In Venezuela, Even the Police March Against Insecurity

Police - Venezuela

Former Metropolitan Police, the National Guard and Chavez Followers dressed in red holding posters during a rally. Photo taken from Flickr account of Rodríguez Suárez under Creative Commons License.

Last year, protests and repressions that left hundreds detained in Venezuela made international headlines. But the kind of everyday violence that has dragged the country down over the years is now so routine it stopped being newsworthy long ago.

One story that has been lost in the deluge of killings and other acts of violence is the extreme risks police now face doing their job.

According to the Venezuelan Observatory of Violence (OVV), in 2014 Venezuela had 24,980 violent deaths, or 82 murders per 100,000 inhabitants. That gives Venezuela the second highest murder rate in the world, surpassed only by Honduras and well above any country currently at war.

Homicide rate per 100,000 inhabitants: Mexico 17. Colombia: 28. Brasil 29. Venezuela: 82. Source OVV

State media in Venezuela glosses over the problem. None of the main pro-government newspapers have a section devoted to violent deaths or crimes, a surprising fact given the capital city of Caracas sees dozens of violent deaths occur every weekend.

For police officers, whose colleagues are regularly killed both in the line of duty and in their spare time, this is a slap in the face.

Moving targets

In the first six months of 2015, 120 officers have been killed according to independent media adding data for each region.
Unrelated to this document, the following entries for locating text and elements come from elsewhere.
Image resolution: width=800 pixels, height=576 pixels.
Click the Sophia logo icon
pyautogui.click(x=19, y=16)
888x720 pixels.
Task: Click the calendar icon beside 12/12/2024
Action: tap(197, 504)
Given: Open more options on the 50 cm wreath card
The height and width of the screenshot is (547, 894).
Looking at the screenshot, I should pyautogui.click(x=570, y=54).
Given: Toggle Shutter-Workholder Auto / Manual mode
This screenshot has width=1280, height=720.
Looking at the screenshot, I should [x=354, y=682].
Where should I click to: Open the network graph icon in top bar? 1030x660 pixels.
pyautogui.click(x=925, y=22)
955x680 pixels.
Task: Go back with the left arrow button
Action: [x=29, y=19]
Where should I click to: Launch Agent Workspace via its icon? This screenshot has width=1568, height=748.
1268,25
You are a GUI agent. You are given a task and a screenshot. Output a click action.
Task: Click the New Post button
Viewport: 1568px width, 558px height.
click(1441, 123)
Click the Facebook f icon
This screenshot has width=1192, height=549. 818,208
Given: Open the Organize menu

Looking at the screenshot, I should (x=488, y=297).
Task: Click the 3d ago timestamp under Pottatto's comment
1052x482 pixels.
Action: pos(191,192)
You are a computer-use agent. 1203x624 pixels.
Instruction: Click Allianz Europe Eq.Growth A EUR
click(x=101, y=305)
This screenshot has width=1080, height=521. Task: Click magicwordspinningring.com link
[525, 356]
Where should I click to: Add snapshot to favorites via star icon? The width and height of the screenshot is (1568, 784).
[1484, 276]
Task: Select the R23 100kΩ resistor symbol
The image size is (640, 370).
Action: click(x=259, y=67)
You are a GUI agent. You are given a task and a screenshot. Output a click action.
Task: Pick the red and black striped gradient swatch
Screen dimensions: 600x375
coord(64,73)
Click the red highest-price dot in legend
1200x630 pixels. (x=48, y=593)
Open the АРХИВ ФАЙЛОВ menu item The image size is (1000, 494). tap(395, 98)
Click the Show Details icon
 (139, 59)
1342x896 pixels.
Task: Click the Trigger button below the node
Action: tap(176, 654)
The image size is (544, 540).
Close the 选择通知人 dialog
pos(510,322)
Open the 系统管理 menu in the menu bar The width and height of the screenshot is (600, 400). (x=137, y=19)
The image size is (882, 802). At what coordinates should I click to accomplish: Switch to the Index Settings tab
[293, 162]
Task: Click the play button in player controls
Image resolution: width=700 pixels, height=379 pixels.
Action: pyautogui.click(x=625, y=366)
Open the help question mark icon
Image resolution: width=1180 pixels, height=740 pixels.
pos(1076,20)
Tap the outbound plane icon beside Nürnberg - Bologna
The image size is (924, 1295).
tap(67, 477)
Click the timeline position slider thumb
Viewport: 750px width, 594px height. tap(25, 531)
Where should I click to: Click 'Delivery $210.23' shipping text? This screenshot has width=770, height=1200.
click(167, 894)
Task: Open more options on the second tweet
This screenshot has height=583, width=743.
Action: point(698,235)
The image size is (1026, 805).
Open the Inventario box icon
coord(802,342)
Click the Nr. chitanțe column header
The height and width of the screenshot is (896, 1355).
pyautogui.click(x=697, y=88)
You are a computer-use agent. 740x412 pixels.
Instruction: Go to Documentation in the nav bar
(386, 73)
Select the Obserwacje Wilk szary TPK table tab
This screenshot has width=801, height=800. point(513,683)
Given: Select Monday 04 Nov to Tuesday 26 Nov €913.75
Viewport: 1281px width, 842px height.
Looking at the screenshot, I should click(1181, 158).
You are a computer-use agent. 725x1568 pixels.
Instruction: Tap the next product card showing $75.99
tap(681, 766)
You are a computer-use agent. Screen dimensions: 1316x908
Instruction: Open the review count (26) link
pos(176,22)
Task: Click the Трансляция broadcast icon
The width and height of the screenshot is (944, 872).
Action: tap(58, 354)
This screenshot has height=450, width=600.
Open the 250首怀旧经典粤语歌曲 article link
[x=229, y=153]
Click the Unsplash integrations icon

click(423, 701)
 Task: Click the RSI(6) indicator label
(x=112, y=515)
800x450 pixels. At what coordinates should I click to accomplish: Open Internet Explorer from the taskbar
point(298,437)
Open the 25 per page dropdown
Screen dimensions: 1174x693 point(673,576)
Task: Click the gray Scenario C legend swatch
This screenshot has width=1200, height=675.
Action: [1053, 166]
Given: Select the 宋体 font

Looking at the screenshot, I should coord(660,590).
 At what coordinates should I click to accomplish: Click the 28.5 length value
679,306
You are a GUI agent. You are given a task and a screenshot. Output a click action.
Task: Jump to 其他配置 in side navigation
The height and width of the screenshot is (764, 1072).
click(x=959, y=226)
The government does not report their dead agents even when they are killed with grenades and assault rifles, as happened in March 2015 in an area of Caracas called El Cementerio.

A dead policeman is a trophy for criminal gangs. Their murder, either as an attack or an act of revenge, gives status to criminals. And all of this is made worse by the rate of criminal impunity: 98% of all homicides committed in the country go unpunished.

César Marín, a member of Amnesty International and the International Action Network representative on Small Arms (IANSA) indicates that policemen die in the same numbers as young men in urban slums, assaulted taxi drivers or even people in street quarrels.

They have no escape from daily violence. The risks inherent to their own profession only make them even more vulnerable.

Official denial, public anger

Official sources have tried to refute the statistics of the OVV. The Interior Ministry of Justice and Peace does not publish official statistics or allow access to this data since 2008, while government spokespeople occasionally pop up to pour cold water on the figures.

For instance, Attorney General of the Republic, Luisa Ortega Díaz, declared at the UN in June 2014 that the homicide rate was not 82 but 62 violent deaths per 100,000 inhabitants. Even with that number, Venezuela continues to rank high among the world's most violent nations.

But silencing data on violence and censoring information associated with violence has not worked to reduce the scourge.

So many families have had loved ones taken from them that morgues routinely see lines of people waiting to recognize possible relatives. None of this is news. Nor is the killing of police officers.

Journalist Altagracia Anzola wrote in her Twitter account:

The disastrous total of what happened yesterday in the Cota 905 and El Cementerio was two National Bolivarian Policemen (PNB) dead and five officers injured. Grenades, pistols, rifles.

Marching for a more secure Venezuela

In a February interview with Global Voices, Pablo Fernandez, Executive Secretary of the General Council of Police, warned that most agents were vulnerable due to “reduced years of training, immaturity, lack of confidence in their own capabilities to respond to stress, limited training in progressive and differentiated use of force, [and] little self-control or self-protection.”

With a verdict like this coming from the public servant in charge of agents’ training, it is easy to understand the high levels of risk Venezuelan police are exposed to.

Leaving their weapons at the station and going home is also difficult. Most police live in the same poor and dangerous neighbourhoods as the criminals. Sometimes, revealing their profession can also be quite risky.

Claiming to be “socialist, chavista and anti-imperialist”, will not save officers off duty from a bullet, either.

Human Rights NGO Cofavic has warned that with the increase of the number of officers killed, demand to join the security forces is sinking fast. Salaries tend to be unattractive. Some agents must work as taxi drivers and bodyguards in their spare time to make ends meet.

This background makes a seemingly unusual event that took place last April actually completely logical: a march against insecurity organized by Caracas’ police officers in which members of six police forces agreed to protest against the violent deaths of their co-workers.

Policaracas, the main force of the capital, and the Bolivarian National Police — controlled by national authorities — were forbidden to participate. So some of them went dressed as civilians, with others asking family members to protest on their behalf.

The march was not covered by public media:

March in Cota Mil (popular section of Caracas) to protest against the killing of policemen

With a reveille to honor the law enforcement officers killed in the line of duty the the police march ended today.